THE TASK:
Repeat the listing that comes next, leaving nothing out and changing nothing.

☆ ☆ ☆ ☆ ☆ ☆ ☆

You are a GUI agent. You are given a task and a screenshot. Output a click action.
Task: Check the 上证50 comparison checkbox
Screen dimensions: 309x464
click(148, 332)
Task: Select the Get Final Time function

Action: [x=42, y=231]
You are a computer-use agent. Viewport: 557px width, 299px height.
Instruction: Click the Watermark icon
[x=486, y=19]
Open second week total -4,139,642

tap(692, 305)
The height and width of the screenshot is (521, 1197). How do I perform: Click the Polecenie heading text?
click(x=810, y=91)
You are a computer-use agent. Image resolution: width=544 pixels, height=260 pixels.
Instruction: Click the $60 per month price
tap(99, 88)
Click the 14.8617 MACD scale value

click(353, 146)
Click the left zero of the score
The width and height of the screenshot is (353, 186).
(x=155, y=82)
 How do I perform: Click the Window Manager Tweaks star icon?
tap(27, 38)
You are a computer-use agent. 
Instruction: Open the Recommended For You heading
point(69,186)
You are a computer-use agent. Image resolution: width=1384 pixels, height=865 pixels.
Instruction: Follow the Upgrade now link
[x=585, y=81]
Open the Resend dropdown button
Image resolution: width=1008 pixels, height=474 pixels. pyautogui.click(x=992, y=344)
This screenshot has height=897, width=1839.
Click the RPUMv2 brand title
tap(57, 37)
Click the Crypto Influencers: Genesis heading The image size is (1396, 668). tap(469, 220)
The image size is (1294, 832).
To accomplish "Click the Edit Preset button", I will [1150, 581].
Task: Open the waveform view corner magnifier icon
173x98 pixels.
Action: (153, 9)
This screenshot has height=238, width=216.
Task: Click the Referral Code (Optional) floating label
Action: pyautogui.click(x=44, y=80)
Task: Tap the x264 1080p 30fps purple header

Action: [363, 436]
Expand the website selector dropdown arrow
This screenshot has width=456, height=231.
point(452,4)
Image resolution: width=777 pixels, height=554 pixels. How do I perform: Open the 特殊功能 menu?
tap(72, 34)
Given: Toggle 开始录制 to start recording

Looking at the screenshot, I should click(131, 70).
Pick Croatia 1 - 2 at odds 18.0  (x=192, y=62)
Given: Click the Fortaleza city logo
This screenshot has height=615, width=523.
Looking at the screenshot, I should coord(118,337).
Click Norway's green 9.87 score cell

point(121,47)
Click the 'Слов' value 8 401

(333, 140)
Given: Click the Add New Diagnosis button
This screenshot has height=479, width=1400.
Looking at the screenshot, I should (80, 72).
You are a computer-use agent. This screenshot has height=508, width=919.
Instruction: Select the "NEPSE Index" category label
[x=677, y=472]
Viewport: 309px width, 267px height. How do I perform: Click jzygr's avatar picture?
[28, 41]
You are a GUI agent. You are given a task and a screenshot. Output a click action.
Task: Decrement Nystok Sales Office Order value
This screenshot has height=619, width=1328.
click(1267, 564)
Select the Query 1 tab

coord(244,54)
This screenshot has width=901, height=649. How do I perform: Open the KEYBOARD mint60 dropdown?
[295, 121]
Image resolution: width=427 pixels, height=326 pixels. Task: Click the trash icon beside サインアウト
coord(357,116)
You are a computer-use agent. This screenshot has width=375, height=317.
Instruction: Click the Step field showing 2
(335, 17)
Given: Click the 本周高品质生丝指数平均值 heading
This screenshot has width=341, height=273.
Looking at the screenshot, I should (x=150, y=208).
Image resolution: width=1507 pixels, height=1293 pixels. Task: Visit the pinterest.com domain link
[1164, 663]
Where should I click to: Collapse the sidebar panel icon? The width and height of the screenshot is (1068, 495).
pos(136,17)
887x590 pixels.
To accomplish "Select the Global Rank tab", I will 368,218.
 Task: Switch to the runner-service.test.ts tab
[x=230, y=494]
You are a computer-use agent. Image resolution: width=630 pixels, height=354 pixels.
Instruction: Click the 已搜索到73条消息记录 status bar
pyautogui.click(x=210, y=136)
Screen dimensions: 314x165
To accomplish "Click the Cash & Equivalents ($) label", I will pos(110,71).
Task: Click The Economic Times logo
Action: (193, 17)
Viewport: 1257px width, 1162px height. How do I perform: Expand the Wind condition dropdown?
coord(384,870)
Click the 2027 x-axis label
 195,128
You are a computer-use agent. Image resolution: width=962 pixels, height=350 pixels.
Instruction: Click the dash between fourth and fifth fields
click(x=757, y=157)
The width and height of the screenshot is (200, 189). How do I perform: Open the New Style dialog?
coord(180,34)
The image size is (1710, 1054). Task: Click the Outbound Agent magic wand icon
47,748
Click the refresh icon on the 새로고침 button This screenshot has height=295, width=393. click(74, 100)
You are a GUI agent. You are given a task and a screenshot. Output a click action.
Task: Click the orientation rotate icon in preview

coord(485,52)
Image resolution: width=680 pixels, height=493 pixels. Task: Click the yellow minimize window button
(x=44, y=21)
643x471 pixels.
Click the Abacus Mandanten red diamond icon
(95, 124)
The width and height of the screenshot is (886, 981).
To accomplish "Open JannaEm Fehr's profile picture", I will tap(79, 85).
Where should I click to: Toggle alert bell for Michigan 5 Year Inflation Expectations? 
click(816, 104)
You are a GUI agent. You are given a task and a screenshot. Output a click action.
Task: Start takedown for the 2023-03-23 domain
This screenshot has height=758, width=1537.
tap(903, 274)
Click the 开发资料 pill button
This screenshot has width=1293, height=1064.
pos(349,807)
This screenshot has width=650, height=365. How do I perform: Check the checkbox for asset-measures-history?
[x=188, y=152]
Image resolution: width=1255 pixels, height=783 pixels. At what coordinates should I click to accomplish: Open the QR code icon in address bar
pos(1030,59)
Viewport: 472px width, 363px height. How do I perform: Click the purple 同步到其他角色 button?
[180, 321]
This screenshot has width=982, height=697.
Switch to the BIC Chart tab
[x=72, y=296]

☆ ☆ ☆ ☆ ☆ ☆ ☆

SOLVED PROBLEM:
You are a GUI agent. You are given a task and a screenshot. Output a click action.
Task: Check the 上证50 comparison checkbox
Screen dimensions: 309x464
click(148, 332)
Task: Select the Get Final Time function

Action: [x=42, y=231]
You are a computer-use agent. Viewport: 557px width, 299px height.
Instruction: Click the Watermark icon
[x=486, y=19]
Open second week total -4,139,642

tap(692, 305)
The height and width of the screenshot is (521, 1197). How do I perform: Click the Polecenie heading text?
click(x=810, y=91)
You are a computer-use agent. Image resolution: width=544 pixels, height=260 pixels.
Instruction: Click the $60 per month price
tap(99, 88)
Click the 14.8617 MACD scale value

click(353, 146)
Click the left zero of the score
The width and height of the screenshot is (353, 186).
(x=155, y=82)
 How do I perform: Click the Window Manager Tweaks star icon?
tap(27, 38)
You are a computer-use agent. 
Instruction: Open the Recommended For You heading
point(69,186)
You are a computer-use agent. Image resolution: width=1384 pixels, height=865 pixels.
Instruction: Follow the Upgrade now link
[x=585, y=81]
Open the Resend dropdown button
Image resolution: width=1008 pixels, height=474 pixels. pyautogui.click(x=992, y=344)
This screenshot has height=897, width=1839.
Click the RPUMv2 brand title
tap(57, 37)
Click the Crypto Influencers: Genesis heading The image size is (1396, 668). tap(469, 220)
The image size is (1294, 832).
To accomplish "Click the Edit Preset button", I will [1150, 581].
Task: Open the waveform view corner magnifier icon
173x98 pixels.
Action: (153, 9)
This screenshot has height=238, width=216.
Task: Click the Referral Code (Optional) floating label
Action: pyautogui.click(x=44, y=80)
Task: Tap the x264 1080p 30fps purple header

Action: [363, 436]
Expand the website selector dropdown arrow
This screenshot has width=456, height=231.
point(452,4)
Image resolution: width=777 pixels, height=554 pixels. How do I perform: Open the 特殊功能 menu?
tap(72, 34)
Given: Toggle 开始录制 to start recording

Looking at the screenshot, I should click(131, 70).
Pick Croatia 1 - 2 at odds 18.0  (x=192, y=62)
Given: Click the Fortaleza city logo
This screenshot has height=615, width=523.
Looking at the screenshot, I should coord(118,337).
Click Norway's green 9.87 score cell

point(121,47)
Click the 'Слов' value 8 401

(333, 140)
Given: Click the Add New Diagnosis button
This screenshot has height=479, width=1400.
Looking at the screenshot, I should (80, 72).
You are a computer-use agent. This screenshot has height=508, width=919.
Instruction: Select the "NEPSE Index" category label
[x=677, y=472]
Viewport: 309px width, 267px height. How do I perform: Click jzygr's avatar picture?
[28, 41]
You are a GUI agent. You are given a task and a screenshot. Output a click action.
Task: Decrement Nystok Sales Office Order value
This screenshot has height=619, width=1328.
click(1267, 564)
Select the Query 1 tab

coord(244,54)
This screenshot has width=901, height=649. How do I perform: Open the KEYBOARD mint60 dropdown?
[295, 121]
Image resolution: width=427 pixels, height=326 pixels. Task: Click the trash icon beside サインアウト
coord(357,116)
You are a computer-use agent. This screenshot has width=375, height=317.
Instruction: Click the Step field showing 2
(335, 17)
Given: Click the 本周高品质生丝指数平均值 heading
This screenshot has width=341, height=273.
Looking at the screenshot, I should (x=150, y=208).
Image resolution: width=1507 pixels, height=1293 pixels. Task: Visit the pinterest.com domain link
[1164, 663]
Where should I click to: Collapse the sidebar panel icon? The width and height of the screenshot is (1068, 495).
pos(136,17)
887x590 pixels.
To accomplish "Select the Global Rank tab", I will 368,218.
 Task: Switch to the runner-service.test.ts tab
[x=230, y=494]
You are a computer-use agent. Image resolution: width=630 pixels, height=354 pixels.
Instruction: Click the 已搜索到73条消息记录 status bar
pyautogui.click(x=210, y=136)
Screen dimensions: 314x165
To accomplish "Click the Cash & Equivalents ($) label", I will pos(110,71).
Task: Click The Economic Times logo
Action: (193, 17)
Viewport: 1257px width, 1162px height. How do I perform: Expand the Wind condition dropdown?
coord(384,870)
Click the 2027 x-axis label
 195,128
You are a computer-use agent. Image resolution: width=962 pixels, height=350 pixels.
Instruction: Click the dash between fourth and fifth fields
click(x=757, y=157)
The width and height of the screenshot is (200, 189). How do I perform: Open the New Style dialog?
coord(180,34)
The image size is (1710, 1054). Task: Click the Outbound Agent magic wand icon
47,748
Click the refresh icon on the 새로고침 button This screenshot has height=295, width=393. click(74, 100)
You are a GUI agent. You are given a task and a screenshot. Output a click action.
Task: Click the orientation rotate icon in preview

coord(485,52)
Image resolution: width=680 pixels, height=493 pixels. Task: Click the yellow minimize window button
(x=44, y=21)
643x471 pixels.
Click the Abacus Mandanten red diamond icon
(95, 124)
The width and height of the screenshot is (886, 981).
To accomplish "Open JannaEm Fehr's profile picture", I will tap(79, 85).
Where should I click to: Toggle alert bell for Michigan 5 Year Inflation Expectations? 
click(816, 104)
You are a GUI agent. You are given a task and a screenshot. Output a click action.
Task: Start takedown for the 2023-03-23 domain
This screenshot has height=758, width=1537.
tap(903, 274)
Click the 开发资料 pill button
This screenshot has width=1293, height=1064.
pos(349,807)
This screenshot has width=650, height=365. How do I perform: Check the checkbox for asset-measures-history?
[x=188, y=152]
Image resolution: width=1255 pixels, height=783 pixels. At what coordinates should I click to accomplish: Open the QR code icon in address bar
pos(1030,59)
Viewport: 472px width, 363px height. How do I perform: Click the purple 同步到其他角色 button?
[180, 321]
This screenshot has width=982, height=697.
Switch to the BIC Chart tab
[x=72, y=296]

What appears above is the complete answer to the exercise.